[Entries taken from a collection]
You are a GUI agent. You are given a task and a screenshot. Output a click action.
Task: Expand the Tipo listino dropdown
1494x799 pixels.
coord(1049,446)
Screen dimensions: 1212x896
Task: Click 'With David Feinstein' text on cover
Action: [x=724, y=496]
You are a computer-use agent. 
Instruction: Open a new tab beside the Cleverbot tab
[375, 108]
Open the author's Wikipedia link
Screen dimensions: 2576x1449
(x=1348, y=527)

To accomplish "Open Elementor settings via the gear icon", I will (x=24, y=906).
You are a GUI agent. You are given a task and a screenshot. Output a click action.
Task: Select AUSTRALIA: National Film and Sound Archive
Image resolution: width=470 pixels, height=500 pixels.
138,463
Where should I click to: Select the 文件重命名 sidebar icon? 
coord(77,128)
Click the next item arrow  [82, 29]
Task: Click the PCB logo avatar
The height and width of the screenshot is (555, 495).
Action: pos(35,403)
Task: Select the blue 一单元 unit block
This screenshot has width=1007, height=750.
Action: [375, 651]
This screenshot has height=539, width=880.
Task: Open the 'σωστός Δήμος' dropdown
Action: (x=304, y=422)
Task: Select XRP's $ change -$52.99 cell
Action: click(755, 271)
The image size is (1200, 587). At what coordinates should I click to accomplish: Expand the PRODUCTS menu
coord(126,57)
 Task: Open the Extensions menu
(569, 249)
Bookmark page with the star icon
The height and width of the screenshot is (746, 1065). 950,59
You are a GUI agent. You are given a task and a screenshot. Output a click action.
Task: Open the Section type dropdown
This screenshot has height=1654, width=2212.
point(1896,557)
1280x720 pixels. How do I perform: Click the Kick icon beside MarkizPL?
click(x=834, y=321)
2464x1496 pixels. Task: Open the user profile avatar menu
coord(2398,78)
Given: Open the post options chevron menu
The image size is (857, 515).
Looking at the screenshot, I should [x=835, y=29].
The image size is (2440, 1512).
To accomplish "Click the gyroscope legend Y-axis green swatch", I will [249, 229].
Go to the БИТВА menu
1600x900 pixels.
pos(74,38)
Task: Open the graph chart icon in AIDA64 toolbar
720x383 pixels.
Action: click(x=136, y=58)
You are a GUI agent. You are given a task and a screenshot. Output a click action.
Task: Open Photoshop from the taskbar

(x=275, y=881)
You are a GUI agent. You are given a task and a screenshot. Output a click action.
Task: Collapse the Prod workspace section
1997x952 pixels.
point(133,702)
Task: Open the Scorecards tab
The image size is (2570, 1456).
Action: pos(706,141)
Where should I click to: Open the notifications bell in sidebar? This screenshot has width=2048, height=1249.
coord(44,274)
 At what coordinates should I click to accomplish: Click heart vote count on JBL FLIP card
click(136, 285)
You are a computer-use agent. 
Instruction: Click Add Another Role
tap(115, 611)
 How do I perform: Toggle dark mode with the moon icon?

Work instructions: Convert every line of the listing above into a numbered list, leaving out the blank lines.

Result:
1. You are a GUI agent. You are given a task and a screenshot. Output a click action.
2. Task: Expand the Tipo listino dropdown
3. 1494x799 pixels.
4. coord(1049,446)
5. Screen dimensions: 1212x896
6. Task: Click 'With David Feinstein' text on cover
7. Action: [x=724, y=496]
8. You are a computer-use agent. 
9. Instruction: Open a new tab beside the Cleverbot tab
10. [375, 108]
11. Open the author's Wikipedia link
12. Screen dimensions: 2576x1449
13. (x=1348, y=527)
14. To accomplish "Open Elementor settings via the gear icon", I will (x=24, y=906).
15. You are a GUI agent. You are given a task and a screenshot. Output a click action.
16. Task: Select AUSTRALIA: National Film and Sound Archive
17. Image resolution: width=470 pixels, height=500 pixels.
18. 138,463
19. Where should I click to: Select the 文件重命名 sidebar icon? 
20. coord(77,128)
21. Click the next item arrow  [82, 29]
22. Task: Click the PCB logo avatar
23. The height and width of the screenshot is (555, 495).
24. Action: pos(35,403)
25. Task: Select the blue 一单元 unit block
26. This screenshot has width=1007, height=750.
27. Action: [375, 651]
28. This screenshot has height=539, width=880.
29. Task: Open the 'σωστός Δήμος' dropdown
30. Action: (x=304, y=422)
31. Task: Select XRP's $ change -$52.99 cell
32. Action: click(755, 271)
33. The image size is (1200, 587). At what coordinates should I click to accomplish: Expand the PRODUCTS menu
34. coord(126,57)
35.  Task: Open the Extensions menu
36. (569, 249)
37. Bookmark page with the star icon
38. The height and width of the screenshot is (746, 1065). 950,59
39. You are a GUI agent. You are given a task and a screenshot. Output a click action.
40. Task: Open the Section type dropdown
41. This screenshot has height=1654, width=2212.
42. point(1896,557)
43. 1280x720 pixels. How do I perform: Click the Kick icon beside MarkizPL?
44. click(x=834, y=321)
45. 2464x1496 pixels. Task: Open the user profile avatar menu
46. coord(2398,78)
47. Given: Open the post options chevron menu
48. The image size is (857, 515).
49. Looking at the screenshot, I should [x=835, y=29].
50. The image size is (2440, 1512).
51. To accomplish "Click the gyroscope legend Y-axis green swatch", I will [249, 229].
52. Go to the БИТВА menu
53. 1600x900 pixels.
54. pos(74,38)
55. Task: Open the graph chart icon in AIDA64 toolbar
56. 720x383 pixels.
57. Action: click(x=136, y=58)
58. You are a GUI agent. You are given a task and a screenshot. Output a click action.
59. Task: Open Photoshop from the taskbar
60. (x=275, y=881)
61. You are a GUI agent. You are given a task and a screenshot. Output a click action.
62. Task: Collapse the Prod workspace section
63. 1997x952 pixels.
64. point(133,702)
65. Task: Open the Scorecards tab
66. The image size is (2570, 1456).
67. Action: pos(706,141)
68. Where should I click to: Open the notifications bell in sidebar? This screenshot has width=2048, height=1249.
69. coord(44,274)
70.  At what coordinates should I click to accomplish: Click heart vote count on JBL FLIP card
71. click(136, 285)
72. You are a computer-use agent. 
73. Instruction: Click Add Another Role
74. tap(115, 611)
75.  How do I perform: Toggle dark mode with the moon icon?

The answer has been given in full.